## Data excerpts

>>

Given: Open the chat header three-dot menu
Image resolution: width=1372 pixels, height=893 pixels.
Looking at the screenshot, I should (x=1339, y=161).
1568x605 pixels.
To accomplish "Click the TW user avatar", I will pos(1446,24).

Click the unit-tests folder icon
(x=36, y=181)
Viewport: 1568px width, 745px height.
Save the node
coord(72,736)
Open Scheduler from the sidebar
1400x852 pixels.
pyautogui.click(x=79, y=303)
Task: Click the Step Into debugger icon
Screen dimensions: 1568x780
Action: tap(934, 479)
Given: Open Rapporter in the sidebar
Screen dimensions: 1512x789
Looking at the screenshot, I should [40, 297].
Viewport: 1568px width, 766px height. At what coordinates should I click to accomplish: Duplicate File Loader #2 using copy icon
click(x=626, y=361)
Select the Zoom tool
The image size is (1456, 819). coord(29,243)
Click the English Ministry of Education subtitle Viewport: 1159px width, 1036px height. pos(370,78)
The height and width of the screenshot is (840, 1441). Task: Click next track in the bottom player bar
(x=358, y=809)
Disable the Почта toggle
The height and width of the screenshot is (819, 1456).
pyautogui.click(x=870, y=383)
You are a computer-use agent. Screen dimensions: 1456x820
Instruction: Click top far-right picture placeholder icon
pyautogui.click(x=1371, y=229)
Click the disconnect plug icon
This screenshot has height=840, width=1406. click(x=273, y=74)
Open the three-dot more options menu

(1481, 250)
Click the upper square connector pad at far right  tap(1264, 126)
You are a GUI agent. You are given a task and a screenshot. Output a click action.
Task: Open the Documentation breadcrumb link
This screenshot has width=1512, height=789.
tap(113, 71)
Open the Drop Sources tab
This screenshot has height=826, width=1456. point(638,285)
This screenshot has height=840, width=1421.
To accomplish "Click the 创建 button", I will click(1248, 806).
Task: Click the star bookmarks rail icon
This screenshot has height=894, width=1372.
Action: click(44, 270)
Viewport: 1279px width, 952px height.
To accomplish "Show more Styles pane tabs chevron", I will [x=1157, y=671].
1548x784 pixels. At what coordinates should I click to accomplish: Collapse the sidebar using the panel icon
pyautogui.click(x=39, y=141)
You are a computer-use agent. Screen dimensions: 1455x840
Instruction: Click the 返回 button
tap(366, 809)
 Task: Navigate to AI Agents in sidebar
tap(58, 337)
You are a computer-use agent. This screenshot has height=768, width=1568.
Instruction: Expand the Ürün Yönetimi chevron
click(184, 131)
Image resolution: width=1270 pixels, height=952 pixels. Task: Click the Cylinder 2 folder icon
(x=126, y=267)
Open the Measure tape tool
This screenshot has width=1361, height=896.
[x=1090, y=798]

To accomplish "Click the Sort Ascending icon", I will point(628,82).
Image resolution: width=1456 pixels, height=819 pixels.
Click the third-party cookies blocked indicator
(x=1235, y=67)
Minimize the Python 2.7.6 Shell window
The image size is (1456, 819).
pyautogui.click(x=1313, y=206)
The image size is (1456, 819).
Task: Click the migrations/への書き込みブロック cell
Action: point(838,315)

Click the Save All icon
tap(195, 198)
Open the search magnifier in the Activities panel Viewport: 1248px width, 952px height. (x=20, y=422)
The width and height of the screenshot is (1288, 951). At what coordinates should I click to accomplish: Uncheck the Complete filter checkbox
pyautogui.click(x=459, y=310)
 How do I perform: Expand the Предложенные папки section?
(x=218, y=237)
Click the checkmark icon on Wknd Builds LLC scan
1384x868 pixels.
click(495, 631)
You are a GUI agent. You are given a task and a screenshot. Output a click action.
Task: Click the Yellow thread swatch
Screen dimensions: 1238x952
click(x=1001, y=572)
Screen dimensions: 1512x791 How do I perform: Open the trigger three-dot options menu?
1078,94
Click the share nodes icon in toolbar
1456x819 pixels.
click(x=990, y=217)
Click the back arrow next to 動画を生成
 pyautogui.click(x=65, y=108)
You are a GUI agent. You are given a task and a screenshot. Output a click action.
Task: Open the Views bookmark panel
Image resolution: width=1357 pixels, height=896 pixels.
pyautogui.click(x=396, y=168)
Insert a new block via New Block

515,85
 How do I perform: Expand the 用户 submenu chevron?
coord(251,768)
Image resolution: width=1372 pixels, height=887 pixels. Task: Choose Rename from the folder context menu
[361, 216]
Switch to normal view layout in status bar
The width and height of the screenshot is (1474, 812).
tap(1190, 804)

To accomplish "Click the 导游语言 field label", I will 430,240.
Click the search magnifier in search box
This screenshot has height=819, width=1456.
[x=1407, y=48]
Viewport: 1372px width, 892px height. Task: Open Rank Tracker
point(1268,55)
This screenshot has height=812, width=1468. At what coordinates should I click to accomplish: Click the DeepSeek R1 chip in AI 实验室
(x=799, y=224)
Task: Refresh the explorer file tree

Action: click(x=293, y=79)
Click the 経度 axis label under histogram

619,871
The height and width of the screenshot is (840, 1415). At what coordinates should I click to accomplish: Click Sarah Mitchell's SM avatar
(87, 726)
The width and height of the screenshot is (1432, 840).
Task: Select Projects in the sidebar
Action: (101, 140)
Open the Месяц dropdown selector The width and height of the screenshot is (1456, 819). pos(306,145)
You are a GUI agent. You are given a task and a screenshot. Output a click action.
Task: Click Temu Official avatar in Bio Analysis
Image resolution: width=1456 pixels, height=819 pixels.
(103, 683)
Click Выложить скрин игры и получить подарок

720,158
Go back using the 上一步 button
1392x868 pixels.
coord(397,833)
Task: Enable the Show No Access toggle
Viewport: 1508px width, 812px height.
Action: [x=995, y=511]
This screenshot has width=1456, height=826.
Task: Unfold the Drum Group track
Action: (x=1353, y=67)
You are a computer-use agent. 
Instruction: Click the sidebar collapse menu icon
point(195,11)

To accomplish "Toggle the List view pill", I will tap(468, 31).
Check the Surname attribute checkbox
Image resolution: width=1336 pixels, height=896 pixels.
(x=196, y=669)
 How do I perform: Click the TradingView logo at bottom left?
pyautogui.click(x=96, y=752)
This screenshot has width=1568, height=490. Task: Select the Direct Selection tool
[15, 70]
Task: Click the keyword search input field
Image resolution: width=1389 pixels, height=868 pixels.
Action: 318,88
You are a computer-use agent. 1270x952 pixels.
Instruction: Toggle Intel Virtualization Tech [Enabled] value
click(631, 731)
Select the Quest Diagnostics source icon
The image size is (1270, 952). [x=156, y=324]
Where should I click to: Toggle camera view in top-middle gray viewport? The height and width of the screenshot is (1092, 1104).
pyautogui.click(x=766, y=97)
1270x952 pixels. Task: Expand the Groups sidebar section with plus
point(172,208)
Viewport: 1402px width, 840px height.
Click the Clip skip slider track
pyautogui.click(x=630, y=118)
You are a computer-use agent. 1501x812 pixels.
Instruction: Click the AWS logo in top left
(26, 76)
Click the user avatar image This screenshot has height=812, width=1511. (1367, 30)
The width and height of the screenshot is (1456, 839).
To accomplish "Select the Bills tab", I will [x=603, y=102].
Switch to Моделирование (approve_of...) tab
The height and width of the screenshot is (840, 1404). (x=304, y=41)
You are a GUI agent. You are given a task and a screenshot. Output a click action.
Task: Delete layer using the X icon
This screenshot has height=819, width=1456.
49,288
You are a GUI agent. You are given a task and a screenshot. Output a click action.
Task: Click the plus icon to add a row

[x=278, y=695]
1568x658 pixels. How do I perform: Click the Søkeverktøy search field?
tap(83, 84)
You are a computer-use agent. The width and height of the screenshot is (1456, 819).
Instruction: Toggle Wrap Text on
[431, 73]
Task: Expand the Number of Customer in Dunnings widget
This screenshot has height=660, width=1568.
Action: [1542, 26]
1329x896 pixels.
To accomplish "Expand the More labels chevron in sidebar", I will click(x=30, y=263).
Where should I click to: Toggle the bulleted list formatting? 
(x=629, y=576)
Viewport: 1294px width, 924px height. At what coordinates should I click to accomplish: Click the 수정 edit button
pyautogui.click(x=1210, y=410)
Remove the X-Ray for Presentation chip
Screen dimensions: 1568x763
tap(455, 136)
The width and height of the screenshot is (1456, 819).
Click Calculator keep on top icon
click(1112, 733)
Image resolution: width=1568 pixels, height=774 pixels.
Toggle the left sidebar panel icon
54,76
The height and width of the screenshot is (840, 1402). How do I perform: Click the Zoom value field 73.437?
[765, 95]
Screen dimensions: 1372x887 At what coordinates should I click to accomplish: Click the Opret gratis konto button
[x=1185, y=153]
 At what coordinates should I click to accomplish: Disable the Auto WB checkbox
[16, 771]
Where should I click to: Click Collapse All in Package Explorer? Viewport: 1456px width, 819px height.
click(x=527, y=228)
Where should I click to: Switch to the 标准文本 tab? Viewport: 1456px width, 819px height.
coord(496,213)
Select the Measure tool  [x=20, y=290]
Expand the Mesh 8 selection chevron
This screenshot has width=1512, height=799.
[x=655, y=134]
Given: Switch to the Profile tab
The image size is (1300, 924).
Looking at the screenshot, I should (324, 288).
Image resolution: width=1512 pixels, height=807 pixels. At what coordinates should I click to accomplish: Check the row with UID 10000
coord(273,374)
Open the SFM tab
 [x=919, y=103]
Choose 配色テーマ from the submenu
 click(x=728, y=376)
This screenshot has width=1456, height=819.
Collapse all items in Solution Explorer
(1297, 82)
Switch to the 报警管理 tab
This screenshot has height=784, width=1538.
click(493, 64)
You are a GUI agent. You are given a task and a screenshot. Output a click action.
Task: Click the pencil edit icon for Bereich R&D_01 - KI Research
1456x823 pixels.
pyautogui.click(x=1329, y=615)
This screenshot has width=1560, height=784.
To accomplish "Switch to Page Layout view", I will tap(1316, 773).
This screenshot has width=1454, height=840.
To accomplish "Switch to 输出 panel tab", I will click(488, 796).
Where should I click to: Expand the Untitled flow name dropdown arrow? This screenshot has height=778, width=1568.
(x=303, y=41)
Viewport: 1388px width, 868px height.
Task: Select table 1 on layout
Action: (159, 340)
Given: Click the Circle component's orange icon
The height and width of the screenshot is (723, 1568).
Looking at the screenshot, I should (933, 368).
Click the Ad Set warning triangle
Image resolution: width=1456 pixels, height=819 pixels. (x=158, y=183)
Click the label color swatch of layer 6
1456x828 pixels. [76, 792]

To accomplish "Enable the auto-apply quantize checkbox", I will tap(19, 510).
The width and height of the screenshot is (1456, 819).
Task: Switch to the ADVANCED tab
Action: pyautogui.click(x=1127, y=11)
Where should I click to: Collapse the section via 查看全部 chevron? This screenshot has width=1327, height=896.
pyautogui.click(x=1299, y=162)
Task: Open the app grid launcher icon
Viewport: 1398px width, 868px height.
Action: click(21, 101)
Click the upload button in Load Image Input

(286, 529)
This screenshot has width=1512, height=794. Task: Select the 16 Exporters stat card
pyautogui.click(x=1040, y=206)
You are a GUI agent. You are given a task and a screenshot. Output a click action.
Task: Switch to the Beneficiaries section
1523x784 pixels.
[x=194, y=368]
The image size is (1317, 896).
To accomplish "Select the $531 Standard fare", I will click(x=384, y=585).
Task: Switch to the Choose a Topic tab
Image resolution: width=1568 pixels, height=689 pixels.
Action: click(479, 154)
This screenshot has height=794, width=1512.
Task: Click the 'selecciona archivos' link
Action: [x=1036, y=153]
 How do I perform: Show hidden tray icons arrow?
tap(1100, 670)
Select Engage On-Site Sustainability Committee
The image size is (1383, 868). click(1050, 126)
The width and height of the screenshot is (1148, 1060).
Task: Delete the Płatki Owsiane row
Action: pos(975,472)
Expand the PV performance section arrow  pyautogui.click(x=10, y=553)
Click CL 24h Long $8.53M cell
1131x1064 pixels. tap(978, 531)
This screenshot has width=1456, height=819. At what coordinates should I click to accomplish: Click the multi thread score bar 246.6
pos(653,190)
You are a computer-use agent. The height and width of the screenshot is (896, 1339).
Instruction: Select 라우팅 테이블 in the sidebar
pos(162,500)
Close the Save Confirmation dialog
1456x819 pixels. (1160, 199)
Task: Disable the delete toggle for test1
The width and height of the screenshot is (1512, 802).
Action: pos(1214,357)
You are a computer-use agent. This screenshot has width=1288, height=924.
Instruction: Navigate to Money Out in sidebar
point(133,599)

<<

## Activity
Write out, exactly and with nothing else, the lines of the listing above from its first line through the line with "Click the English".

## Answer section
Given: Open the chat header three-dot menu
Image resolution: width=1372 pixels, height=893 pixels.
Looking at the screenshot, I should (x=1339, y=161).
1568x605 pixels.
To accomplish "Click the TW user avatar", I will pos(1446,24).

Click the unit-tests folder icon
(x=36, y=181)
Viewport: 1568px width, 745px height.
Save the node
coord(72,736)
Open Scheduler from the sidebar
1400x852 pixels.
pyautogui.click(x=79, y=303)
Task: Click the Step Into debugger icon
Screen dimensions: 1568x780
Action: tap(934, 479)
Given: Open Rapporter in the sidebar
Screen dimensions: 1512x789
Looking at the screenshot, I should [40, 297].
Viewport: 1568px width, 766px height. At what coordinates should I click to accomplish: Duplicate File Loader #2 using copy icon
click(x=626, y=361)
Select the Zoom tool
The image size is (1456, 819). coord(29,243)
Click the English Ministry of Education subtitle Viewport: 1159px width, 1036px height. pos(370,78)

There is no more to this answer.